Para não falar da formulação de uma das medidas aprovadas há dias – não quero criar dificuldades aos seus destinatários – recordo que na votação na especialidade da proposta de lei do Orçamento de 2013, tendo sido consensualizado que seria o Grupo Parlamentar dos Verdes que iria propor a correcção da medida que no ano anterior atingira os doutorandos, a proposta de alteração apresentada por aquele Grupo e votada em Comissão – abrangia os assistentes universitários (deixando de lado os assistentes convidados) e os equiparados a assistentes do Politécnico, deixando de lado os assistentes.

Entretanto a votação do Orçamento do Estado para 2019 trouxe uma situação creio que inédita, com a inclusão directa de três vacinas no Plano Nacional de Vacinação.
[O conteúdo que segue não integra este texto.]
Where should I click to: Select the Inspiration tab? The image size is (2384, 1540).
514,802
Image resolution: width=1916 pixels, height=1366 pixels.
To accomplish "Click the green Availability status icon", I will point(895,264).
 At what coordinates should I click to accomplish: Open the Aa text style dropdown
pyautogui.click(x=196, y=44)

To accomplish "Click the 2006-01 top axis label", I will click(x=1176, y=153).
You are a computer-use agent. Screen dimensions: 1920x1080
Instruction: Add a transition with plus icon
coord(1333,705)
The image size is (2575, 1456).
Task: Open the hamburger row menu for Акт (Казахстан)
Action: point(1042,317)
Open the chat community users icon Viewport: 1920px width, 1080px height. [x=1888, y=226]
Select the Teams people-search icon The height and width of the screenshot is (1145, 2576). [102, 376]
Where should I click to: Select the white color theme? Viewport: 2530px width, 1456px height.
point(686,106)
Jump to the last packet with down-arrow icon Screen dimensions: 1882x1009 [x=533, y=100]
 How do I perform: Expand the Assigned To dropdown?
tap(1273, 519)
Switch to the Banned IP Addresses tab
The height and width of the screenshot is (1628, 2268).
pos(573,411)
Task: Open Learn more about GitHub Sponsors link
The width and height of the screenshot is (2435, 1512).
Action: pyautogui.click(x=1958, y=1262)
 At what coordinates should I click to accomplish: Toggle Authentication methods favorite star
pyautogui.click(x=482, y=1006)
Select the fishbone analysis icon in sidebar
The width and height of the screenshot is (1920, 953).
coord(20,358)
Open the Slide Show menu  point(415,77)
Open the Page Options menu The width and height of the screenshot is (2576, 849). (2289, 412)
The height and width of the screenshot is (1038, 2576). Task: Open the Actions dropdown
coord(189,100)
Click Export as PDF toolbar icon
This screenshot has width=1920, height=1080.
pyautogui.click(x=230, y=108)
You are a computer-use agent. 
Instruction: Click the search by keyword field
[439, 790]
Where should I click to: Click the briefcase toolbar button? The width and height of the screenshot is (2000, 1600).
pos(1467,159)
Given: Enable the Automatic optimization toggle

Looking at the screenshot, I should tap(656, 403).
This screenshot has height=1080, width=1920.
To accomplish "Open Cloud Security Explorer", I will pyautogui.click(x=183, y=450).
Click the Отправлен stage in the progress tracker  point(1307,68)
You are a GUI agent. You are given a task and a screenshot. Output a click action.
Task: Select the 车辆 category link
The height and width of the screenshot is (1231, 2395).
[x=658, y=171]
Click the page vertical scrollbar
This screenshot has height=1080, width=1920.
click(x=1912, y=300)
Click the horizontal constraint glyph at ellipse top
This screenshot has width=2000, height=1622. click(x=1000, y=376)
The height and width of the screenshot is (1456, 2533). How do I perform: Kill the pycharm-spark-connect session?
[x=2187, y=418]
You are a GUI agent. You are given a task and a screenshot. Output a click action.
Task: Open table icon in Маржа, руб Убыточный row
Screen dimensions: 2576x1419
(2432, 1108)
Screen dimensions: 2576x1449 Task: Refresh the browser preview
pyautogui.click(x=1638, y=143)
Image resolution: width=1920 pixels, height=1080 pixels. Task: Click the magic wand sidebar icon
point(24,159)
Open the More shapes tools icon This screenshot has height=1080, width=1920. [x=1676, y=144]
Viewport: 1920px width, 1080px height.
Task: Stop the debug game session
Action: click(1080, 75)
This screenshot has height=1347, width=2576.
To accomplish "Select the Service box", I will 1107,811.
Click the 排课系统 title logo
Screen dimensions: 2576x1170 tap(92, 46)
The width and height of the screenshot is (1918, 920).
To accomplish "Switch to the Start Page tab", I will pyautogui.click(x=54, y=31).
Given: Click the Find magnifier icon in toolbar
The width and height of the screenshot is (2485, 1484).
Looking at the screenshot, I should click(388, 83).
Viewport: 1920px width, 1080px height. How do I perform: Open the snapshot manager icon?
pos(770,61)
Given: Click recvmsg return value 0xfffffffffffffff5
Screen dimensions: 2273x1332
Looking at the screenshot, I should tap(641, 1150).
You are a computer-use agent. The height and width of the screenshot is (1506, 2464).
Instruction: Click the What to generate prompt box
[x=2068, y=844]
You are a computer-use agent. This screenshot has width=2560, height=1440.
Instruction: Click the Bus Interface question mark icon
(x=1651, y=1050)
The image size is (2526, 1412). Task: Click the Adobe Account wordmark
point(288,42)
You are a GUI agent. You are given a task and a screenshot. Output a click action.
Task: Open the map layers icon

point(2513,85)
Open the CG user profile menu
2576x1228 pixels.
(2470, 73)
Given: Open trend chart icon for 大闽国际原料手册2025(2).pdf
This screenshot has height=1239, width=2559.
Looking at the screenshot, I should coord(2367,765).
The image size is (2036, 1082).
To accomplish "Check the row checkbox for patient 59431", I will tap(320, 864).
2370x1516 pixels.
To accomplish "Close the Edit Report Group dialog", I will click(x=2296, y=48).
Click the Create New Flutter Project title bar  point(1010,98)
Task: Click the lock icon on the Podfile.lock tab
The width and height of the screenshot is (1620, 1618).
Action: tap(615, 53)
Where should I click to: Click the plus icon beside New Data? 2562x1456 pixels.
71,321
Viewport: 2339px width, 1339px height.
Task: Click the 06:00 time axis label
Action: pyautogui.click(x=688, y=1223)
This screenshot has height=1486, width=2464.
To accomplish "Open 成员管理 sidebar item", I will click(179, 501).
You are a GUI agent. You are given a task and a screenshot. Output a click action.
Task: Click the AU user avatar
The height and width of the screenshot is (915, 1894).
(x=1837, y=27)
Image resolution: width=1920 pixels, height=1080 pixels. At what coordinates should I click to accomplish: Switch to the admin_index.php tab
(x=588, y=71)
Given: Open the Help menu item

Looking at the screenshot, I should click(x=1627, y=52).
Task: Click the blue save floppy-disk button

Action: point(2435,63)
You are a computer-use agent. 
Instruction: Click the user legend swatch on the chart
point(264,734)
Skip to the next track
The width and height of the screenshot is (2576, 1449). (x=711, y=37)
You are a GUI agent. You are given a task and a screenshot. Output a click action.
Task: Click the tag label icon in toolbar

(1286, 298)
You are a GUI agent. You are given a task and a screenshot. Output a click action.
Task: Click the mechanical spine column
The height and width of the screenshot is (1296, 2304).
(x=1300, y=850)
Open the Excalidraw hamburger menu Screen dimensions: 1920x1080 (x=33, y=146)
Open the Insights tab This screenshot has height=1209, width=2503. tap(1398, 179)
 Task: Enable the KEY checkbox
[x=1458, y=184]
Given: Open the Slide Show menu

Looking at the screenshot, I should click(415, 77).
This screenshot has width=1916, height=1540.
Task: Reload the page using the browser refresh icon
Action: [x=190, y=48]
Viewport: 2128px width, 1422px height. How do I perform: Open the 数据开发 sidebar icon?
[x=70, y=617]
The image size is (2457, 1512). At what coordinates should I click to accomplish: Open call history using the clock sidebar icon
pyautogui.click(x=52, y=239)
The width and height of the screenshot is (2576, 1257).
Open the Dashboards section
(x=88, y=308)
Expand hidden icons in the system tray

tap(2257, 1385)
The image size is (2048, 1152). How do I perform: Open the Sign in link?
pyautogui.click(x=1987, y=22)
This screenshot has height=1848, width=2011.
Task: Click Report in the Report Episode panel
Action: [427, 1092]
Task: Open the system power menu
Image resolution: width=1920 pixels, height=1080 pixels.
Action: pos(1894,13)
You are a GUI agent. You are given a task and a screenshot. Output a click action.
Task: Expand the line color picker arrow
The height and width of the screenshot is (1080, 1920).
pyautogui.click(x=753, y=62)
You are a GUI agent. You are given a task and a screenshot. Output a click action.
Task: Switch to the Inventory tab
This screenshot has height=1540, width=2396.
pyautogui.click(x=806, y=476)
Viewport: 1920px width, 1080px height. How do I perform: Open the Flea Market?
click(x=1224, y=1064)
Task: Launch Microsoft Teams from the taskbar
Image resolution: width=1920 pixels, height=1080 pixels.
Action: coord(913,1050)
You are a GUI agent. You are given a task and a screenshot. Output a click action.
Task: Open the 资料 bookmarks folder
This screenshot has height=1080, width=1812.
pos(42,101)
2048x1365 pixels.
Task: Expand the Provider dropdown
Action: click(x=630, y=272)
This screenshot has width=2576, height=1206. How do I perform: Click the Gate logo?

O nosso Orçamento ainda é muito um orçamento de meios, que fixa os limites superiores das despesas, e não um orçamento-programa, que fixa as actuações. Como as vacinas estão no mercado, devidamente autorizadas, a questão era essencialmente, ou assim pareceu aos deputados, financeira.

A seguir, em todo o caso.

Um quadro legal estável vs  um reforço da disciplina orçamental

Num dos Orçamentos que apresentou em tempo de Governo minoritário Cavaco Silva fez uma “fita” semelhante à de António Costa quando a votação na especialidade agravou muito ligeiramente o défice implícito no Orçamento já aprovado na generalidade.

Já tem sido proposto que a Lei de Enquadramento Orçamental torne este défice implícito vinculativo para efeitos de admissibilidade das votações na especialidade, mas por um lado talvez tal estipulação não seja constitucional, por outro a manipulação do valor do défice da proposta de lei (descontando-lhe as cativações) e a dificuldade de estabelecer uma avaliação juridicamente vinculativa dos efeitos financeiros das propostas de alteração dificultam que se vá por essa via.

Existe aliás sempre uma escapatória que as oposições já têm utlizado, que é a de apresentar projectos de lei que só produzem efeitos financeiros no princípio do ano seguinte, mas a evolução em termos de construção de uma  programação financeira plurianual crescentemente vinculativa por razões de ordem externa também tenderá a restringir essa possibilidade.

De forma que poderemos facilmente ser empurrados para situações – limite:

  • ou um Governo minoritário é insuportavelmente desfeiteado pelo Parlamento na votação do Orçamento do Estado restando-lhe pedir a  declaração de inconstitucionalidade ou de ilegalidade da Lei que o aprovou ou ao Presidente da República o veto do Decreto da Assembleia que lhe é enviado para promulgação;
  • ou o Parlamento decide tudo a contento do Governo na altura da votação do Orçamento e passa o resto do ano a votar “Recomendações”.

A nossa experiência das últimas décadas, em que têm predominado Governos maioritários, tem-nos colocado mais perto deste segundo cenário.

 

Sábado de 29.11 a 5.12.2018.
Na prática se o Governo informar que a aprovação de uma determinada iniciativa legislativa tem um impacto que pode ser acomodado, a iniciativa pode continuar a sua tramitação, no entanto o actual governo invocou esta disposição em conjunto com uma alegada violação do princípio da igualdade para tentar obter a declaração de inconstitucionalidade de uma decisão do Parlamento que em 2017 obrigou a pôr a concurso postos de trabalho de professores que só permitiriam colocações em tempo parcial.
Inclusive, como se viu recentemente, a sua autonomia tauromáquica.
Neste caso, não tenho absoluta certeza de que tenha havido prévia combinação com o Governo, aliás a autorização incluída na lei do Orçamento não chegou a ser aproveitada.
Presto aqui a minha homenagem ao então deputado Michael Seufert, do CDS-PP, que subscreveu  a proposta para o OE 2012 e que não sossegou enquanto no ano seguinte o erro não foi corrigido.
O erro de origem não era dos Verdes, mas da Federação Sindical que presumivelmente estava na origem da formulação da proposta de alteração…
Reitero a minha homenagem ao deputado Michael Seufert, que, alertado, conseguiu evitar este novo disparate.